Which lines of the entries hold the string "computer"? Copy each one.

(Saved entries)
# # #

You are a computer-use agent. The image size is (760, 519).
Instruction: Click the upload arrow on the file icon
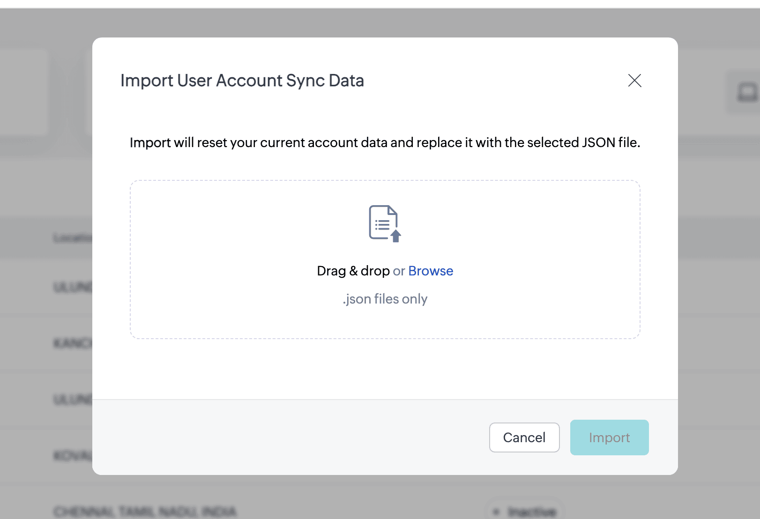pos(396,236)
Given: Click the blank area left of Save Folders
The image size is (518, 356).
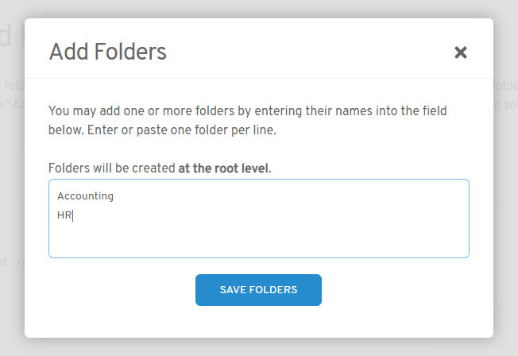Looking at the screenshot, I should [x=119, y=290].
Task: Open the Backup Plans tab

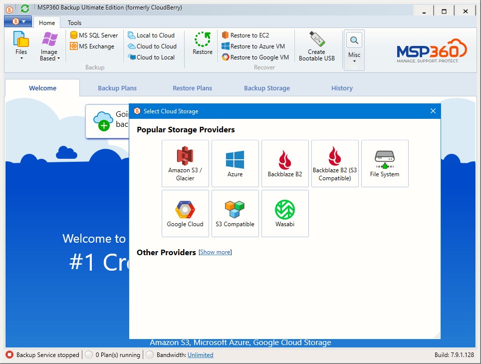Action: (x=117, y=88)
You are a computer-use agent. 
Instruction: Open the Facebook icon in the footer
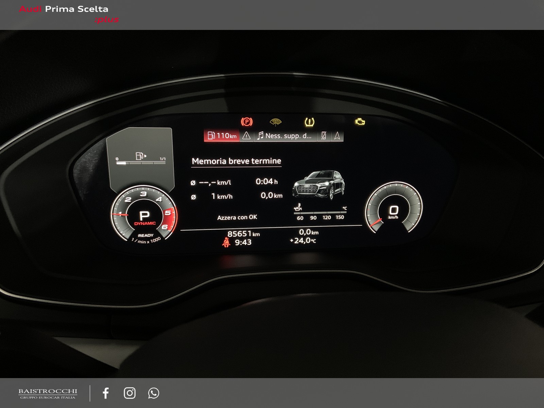pyautogui.click(x=106, y=393)
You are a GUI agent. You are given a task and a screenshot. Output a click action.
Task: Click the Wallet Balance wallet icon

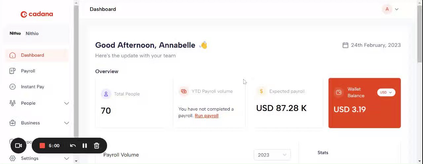pyautogui.click(x=339, y=92)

# # #

▸ **Result of the task**:
You are a computer-use agent. The image size is (760, 519).
You are a computer-use agent. 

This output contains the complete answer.